DOI: 10.4230/OASIcs.Grossi.12

Encoding Data Structures for Range Queries on Arrays

Authors: Seungbum Jo and Srinivasa Rao Satti

Published in: OASIcs, Volume 132, From Strings to Graphs, and Back Again: A Festschrift for Roberto Grossi's 60th Birthday (2025)

Abstract

Efficiently processing range queries on arrays is a fundamental problem in computer science, with applications spanning diverse domains such as database management, computational biology, and geographic information systems. A range query retrieves information about a specific segment of an array, such as the sum, minimum, maximum, or median of elements within a given range. The challenge lies in designing data structures that allow such queries to be answered quickly, often in constant or logarithmic time, while keeping space overhead (and preprocessing time) small.

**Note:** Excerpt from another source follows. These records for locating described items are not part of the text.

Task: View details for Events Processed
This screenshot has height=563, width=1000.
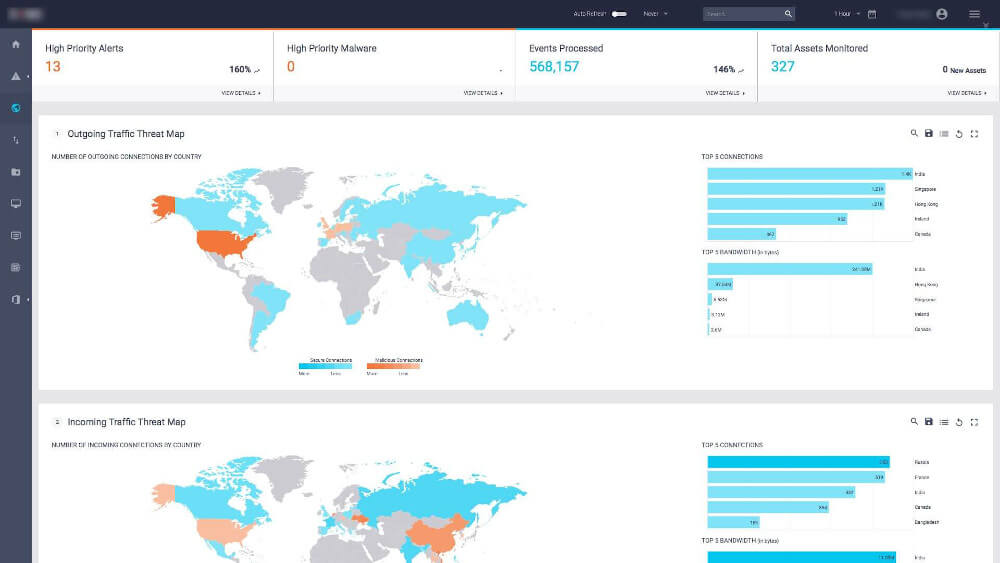Action: pyautogui.click(x=724, y=93)
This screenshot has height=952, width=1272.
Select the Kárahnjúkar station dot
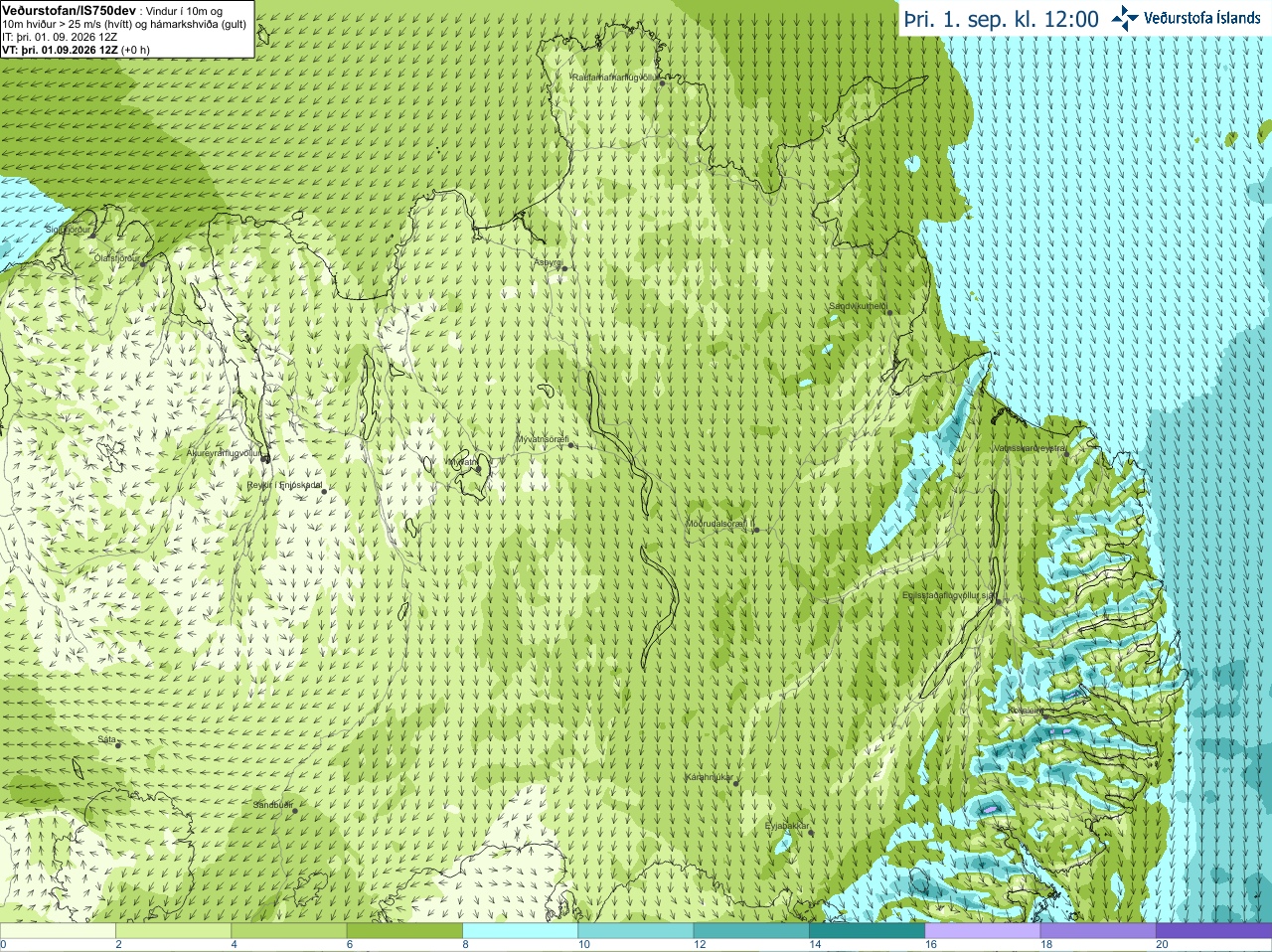click(x=736, y=783)
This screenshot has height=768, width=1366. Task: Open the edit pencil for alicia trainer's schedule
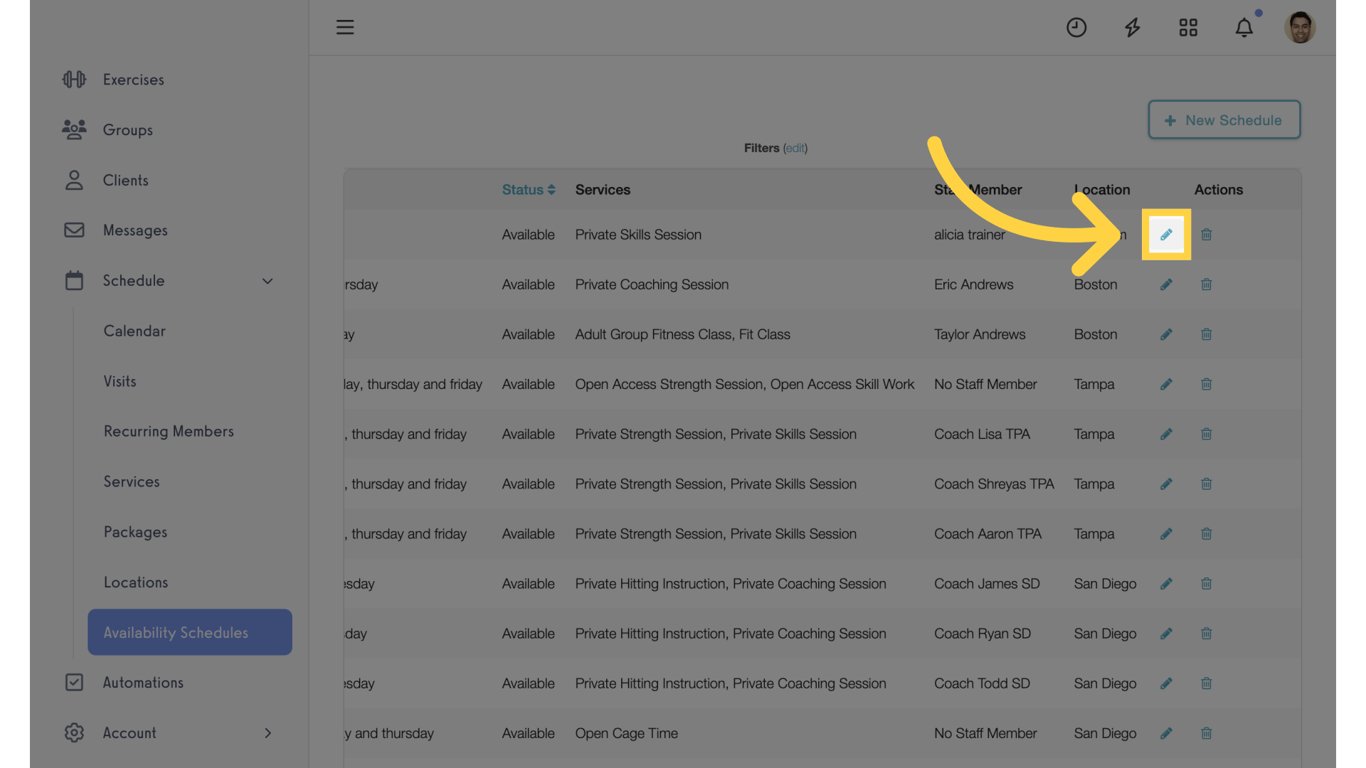1166,234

Encoding data structures for range queries has emerged as a pivotal area of research due to the increasing demand for high-performance systems handling massive datasets. These structures consider the data together with the queries and aim to store only as much information about the data as is needed to answer the queries. The data structure does not need to access the original data to answer the queries. Encoding-based solutions often leverage techniques from succinct data structures, bit manipulation, and combinatorial optimization to achieve both space and time efficiency. By encoding the array in a manner that preserves critical information, these methods strike a balance between query time and space usage. In this survey article, we explore the landscape of encoding data structures for range queries on arrays, providing a comprehensive overview of some important results on space-efficient encodings for various types of range query.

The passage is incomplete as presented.